Background and Basics of the Gramm-Leach-Bliley Act
The insurance, banking and security industries were dramatically changed with the U.S. Congress passage of the Gramm-Leach-Bliley Act (GLBA) in November 1999. The new law repealed prohibitions against the merger of banks and securities firms and overturned the 1956 Bank Holding Company Act that required the separation of banking and insurance. This act was the subject of much debate and many compromises.
While recognizing the benefits to be realized by the integration of these services, Congress was also concerned with the sharing of nonpublic financial information. Consequently, late in the summer of 1999, privacy provisions were added to the bill. These privacy requirements are found in Title V of the GLBA. Title V of the GLBA creates two new privacy-related requirements that states are required to implement and apply to insurance agencies: The notice requirement and the opt-out requirement.
The Texas Legislature enacted legislation in 2001 to implement GLBA in Texas, and the Texas Department of Insurance enacted rules for this purpose, now part of the Texas Administrative Code, Title 28, Part 1, Chapter 22, Subchapter A.

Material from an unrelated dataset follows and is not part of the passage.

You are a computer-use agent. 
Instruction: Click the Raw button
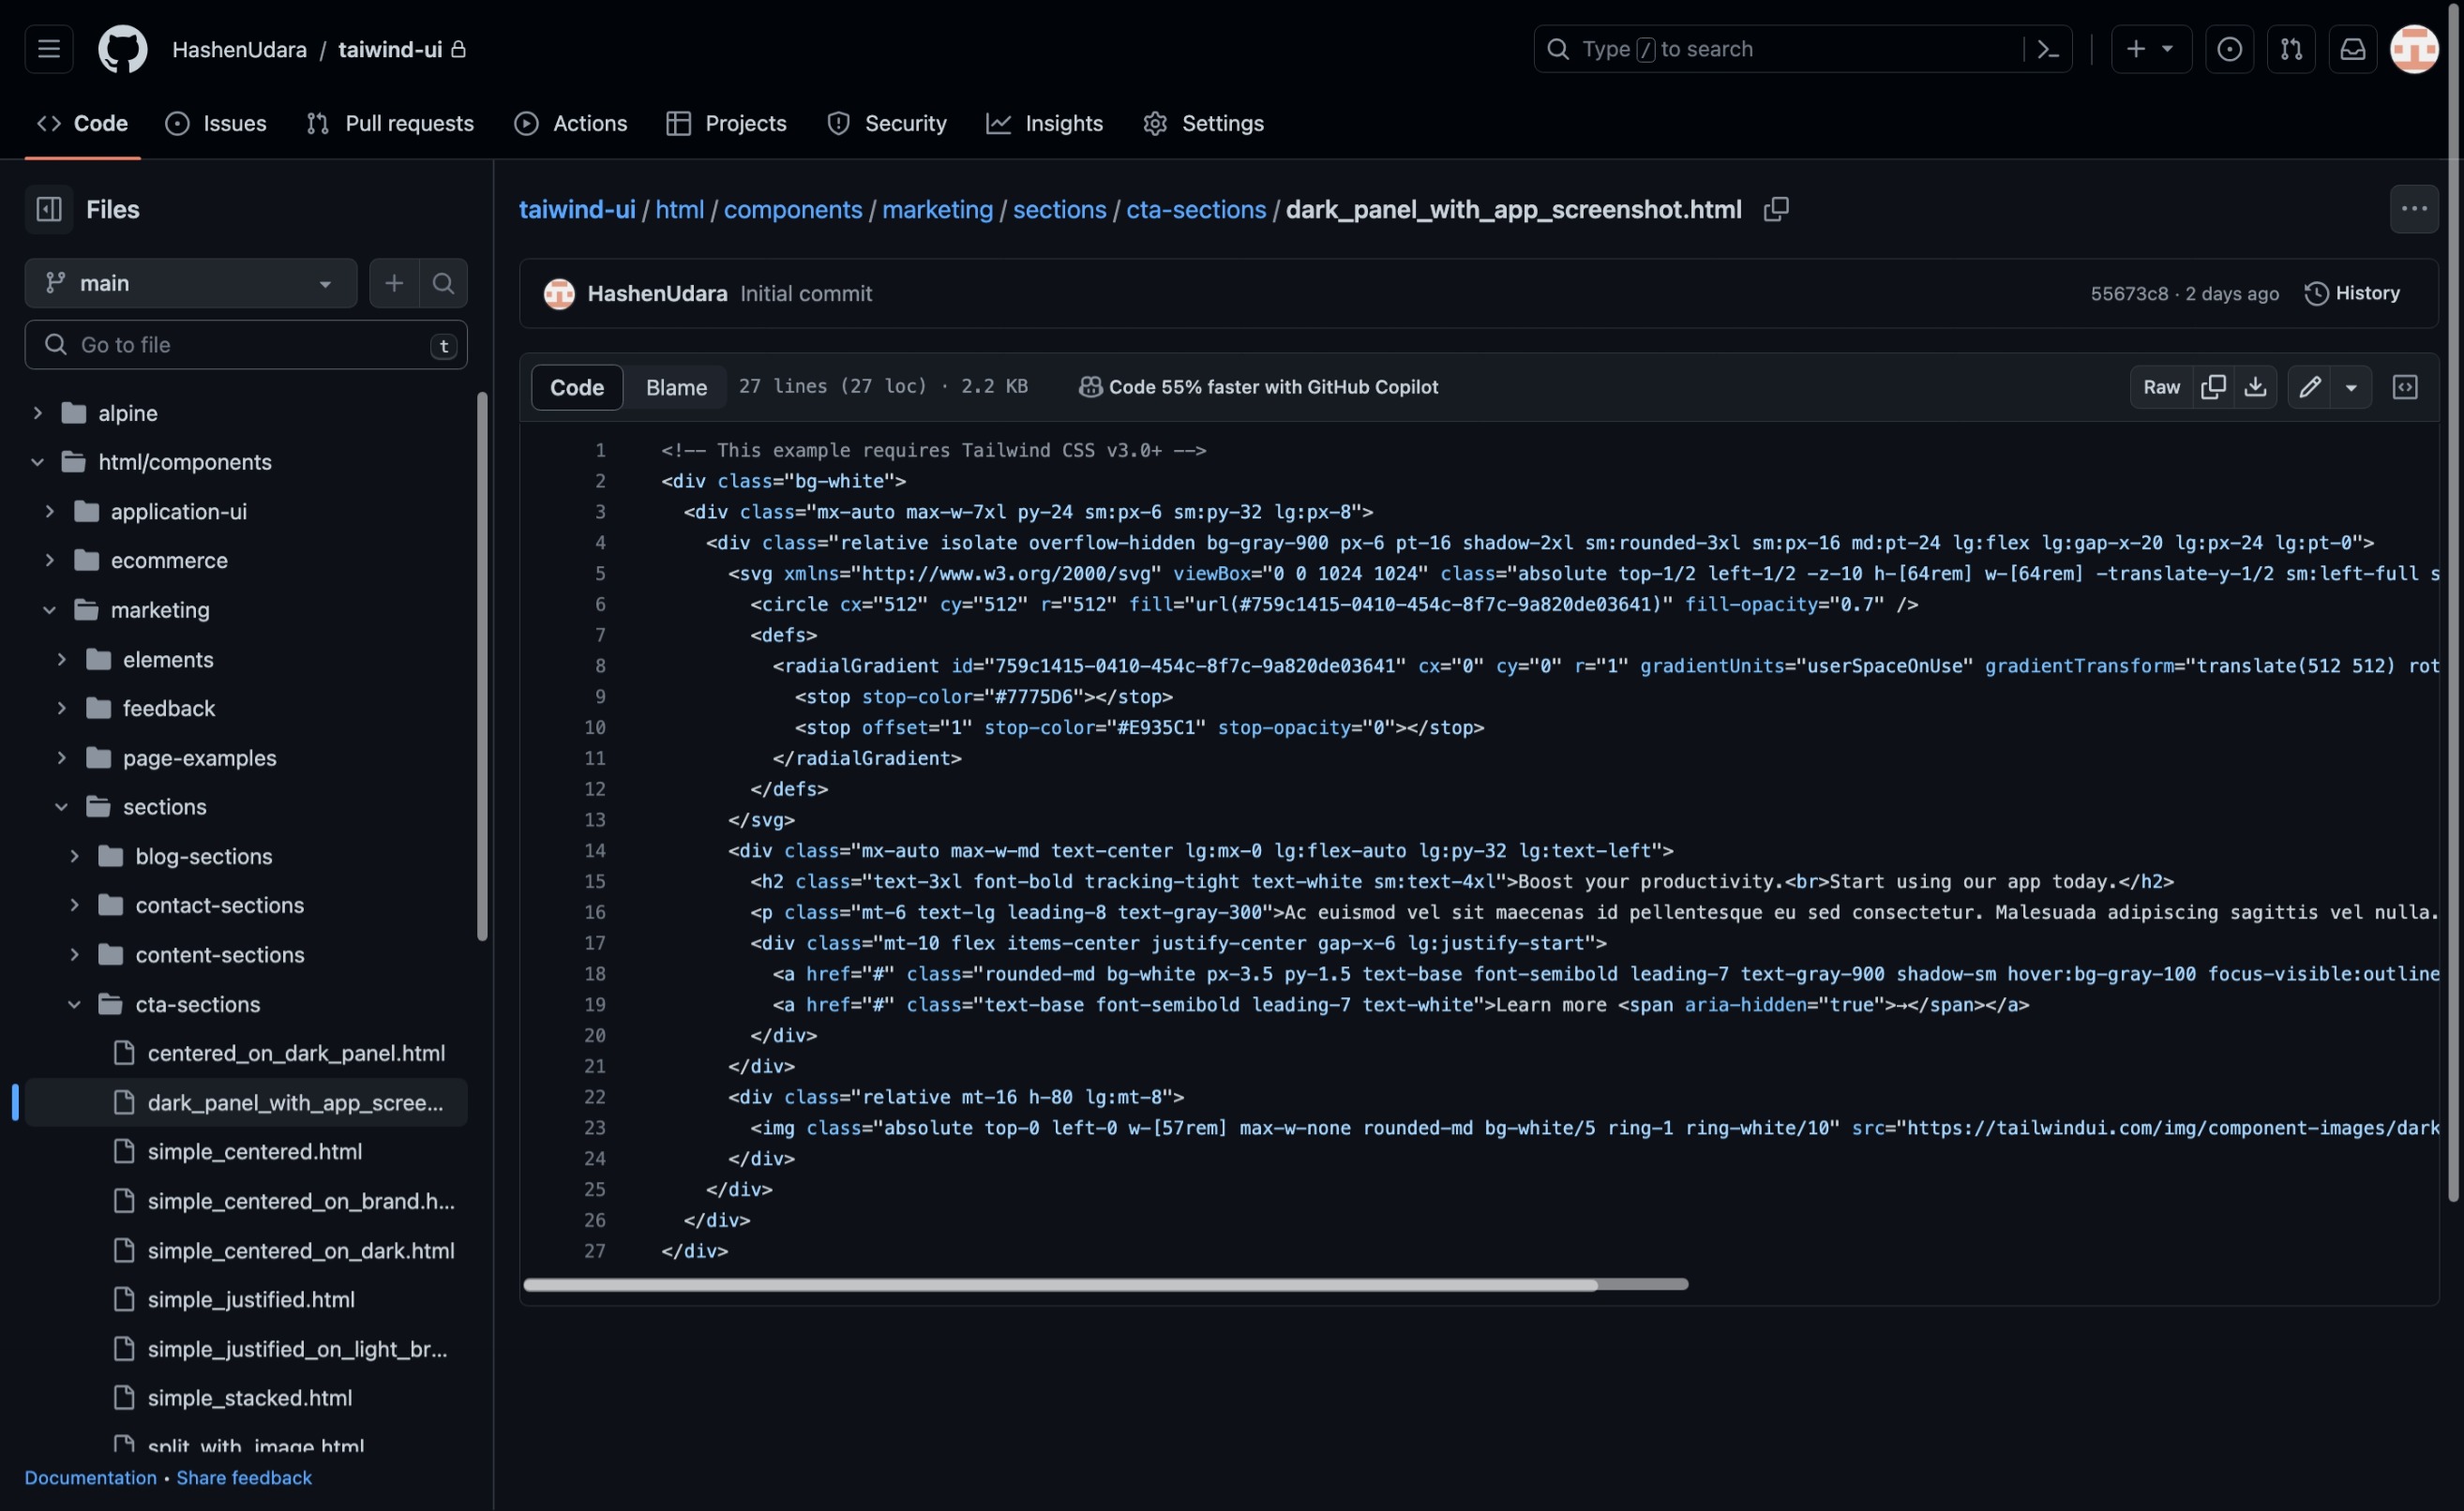click(2160, 387)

Under TDI rules, agencies that disclose non-public private financial information to third parties, other than insurance companies for the purpose of placing insurance, are required to comply with the federal notice and opt out requirements.
Requirements for Agencies
An agent that discloses protected financial information only to the insurance company on whose behalf the information was collected does not have to comply with the notice and opt out requirements so long as the company itself complies with the notice requirements.
If the agent shares the information with anyone other than an insurance company, the agent must provide separate notices and opt out opportunities as required by the rules.

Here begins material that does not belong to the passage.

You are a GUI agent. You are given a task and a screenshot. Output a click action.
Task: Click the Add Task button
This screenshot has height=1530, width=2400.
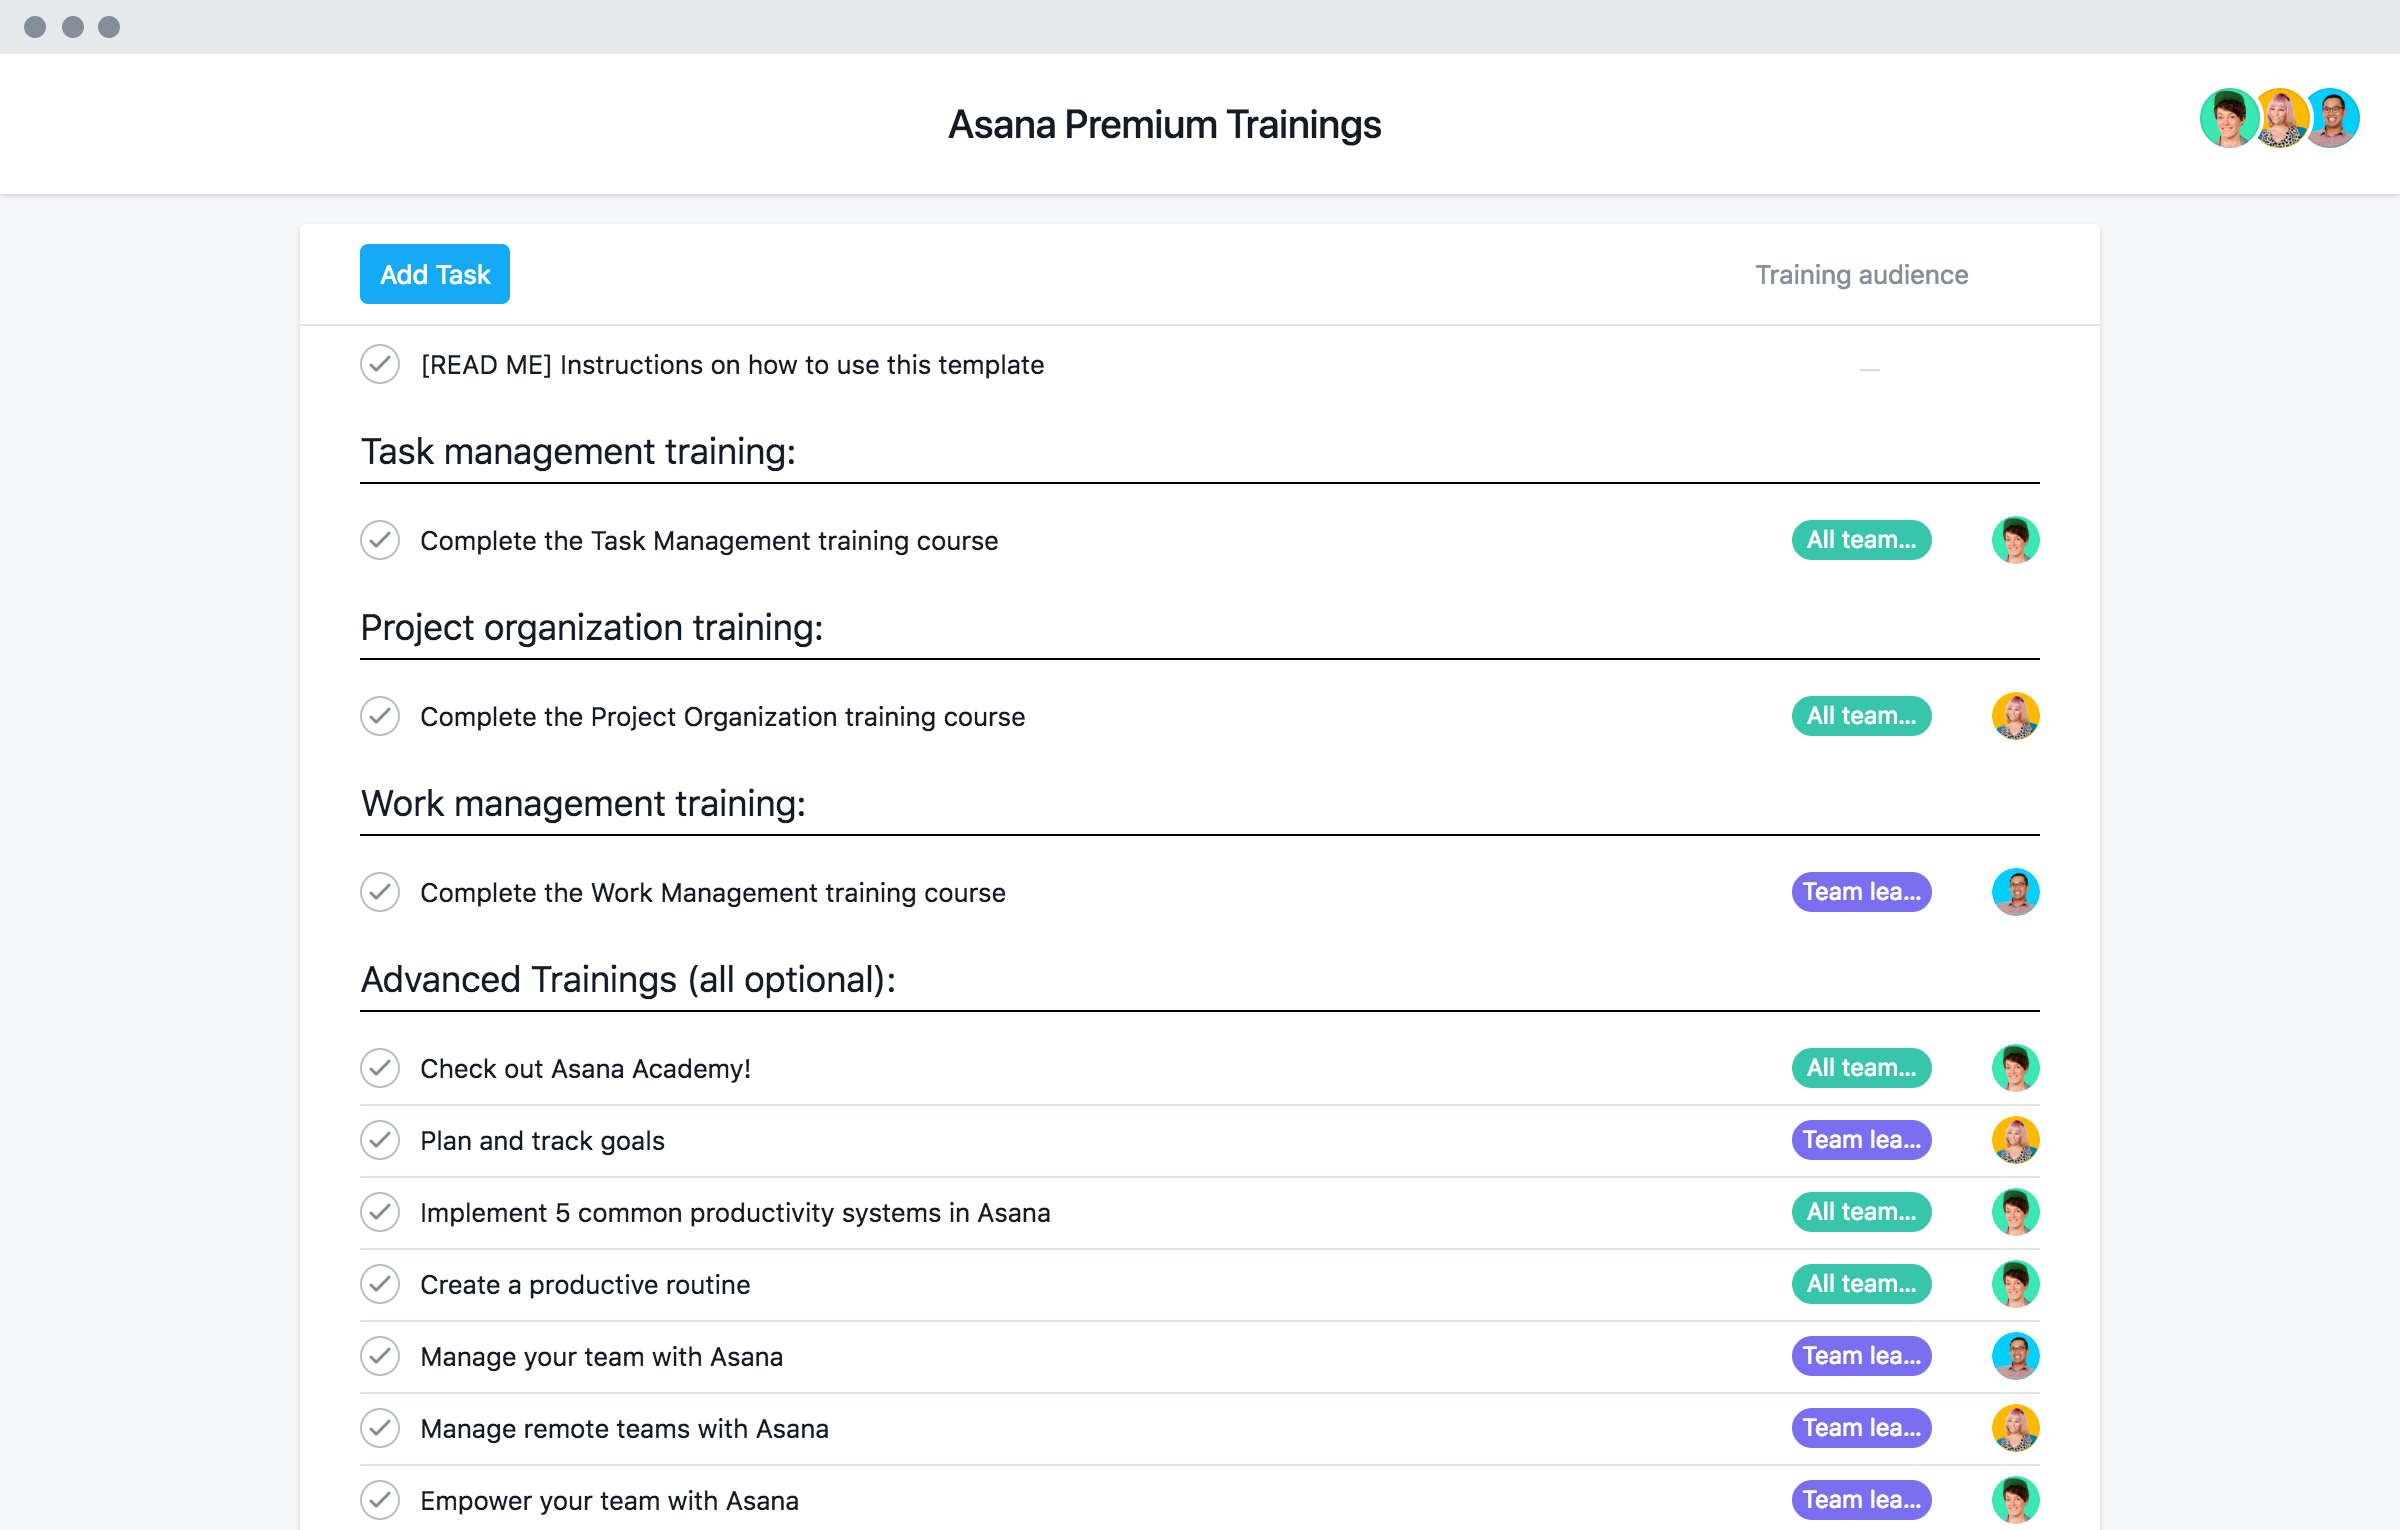[x=435, y=274]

The notice must be provided when a new customer buys the first policy and annually thereafter, and must be provided annually to existing customers. The notice must:
- describe the categories of information your agency collects;
- describe the categories of information disclosed to third parties (affiliates and nonaffiliates); describe the parties to whom nonpublic personal information is disclosed;
- include a right to opt-out if information is shared with nonaffiliated third parties; and
- describe how the agency protects the confidentiality and security of this information
The Opt-Out Provision
Agencies that share their customer information with another unrelated business face a separate requirement. These agencies must, before any of this nonpublic information is disclosed, notify the individual of the information sharing and advise the individual of their right to prevent the disclosure (known as the right to opt-out of the information sharing). The company with which the agency shares this information cannot reuse or re-disclose this information unless the consumer agrees to the re-disclosure.
Under the opt-out provision, the right to opt-out is qualified to the extent that it does not prohibit financial institutions from sharing the information for the purposes of completing the transaction for which the information was provided (i.e. when quoting or servicing an insurance policy), or a related transaction. There are two major exceptions:
- Financial institutions are not required to let customers opt-out of information sharing between the financial institution and a third -party that is done under a joint marketing agreement.
- The financial institution is permitted to disclose customer information to unaffiliated third parties to market the institution's own products and services.
Any agency that shares nonpublic information with unaffiliated third parties outside of the normal business relationship with its customers should obtain legal advice to comply with the laws and rules.
This agency and staff are committed to maintaining the confidentiality of nonpublic, personal information. We do not disclose any nonpublic, personal information about our customers to anyone, except as permitted by law. We do not sell any information abo0ut our customers to mailing list companies or mass marketing organizations.
We collect nonpublic financial information about you from the following sources:
• Information we receive from you on applications or other forms;
• Information about your transactions with us, our affiliates or others;
• Information we receive from a consumer reporting agency.
We restrict access to nonpublic personal information to [provide an appropriate description, such as “those employees who need to know that information to provide products or services to you”].
We maintain physical, electronic, and procedural safeguards that comply with federal regulations to guard your nonpublic personal financial information.
The Texas Identity Theft Enforcement and Protection Act became law Sept. 1, 2005, codified as Chapter 48 of the Texas Business and Commerce Code. While insurance agents are exempt from most of the requirements because they are subject to the federal Gramm-Leach-Bliley Act and Texas Insurance Code provisions regarding privacy, they are not exempt from a provision in the law that requires notification to anyone whose sensitive personal information “was, or is reasonably believed to have been, acquired by an unauthorized person.”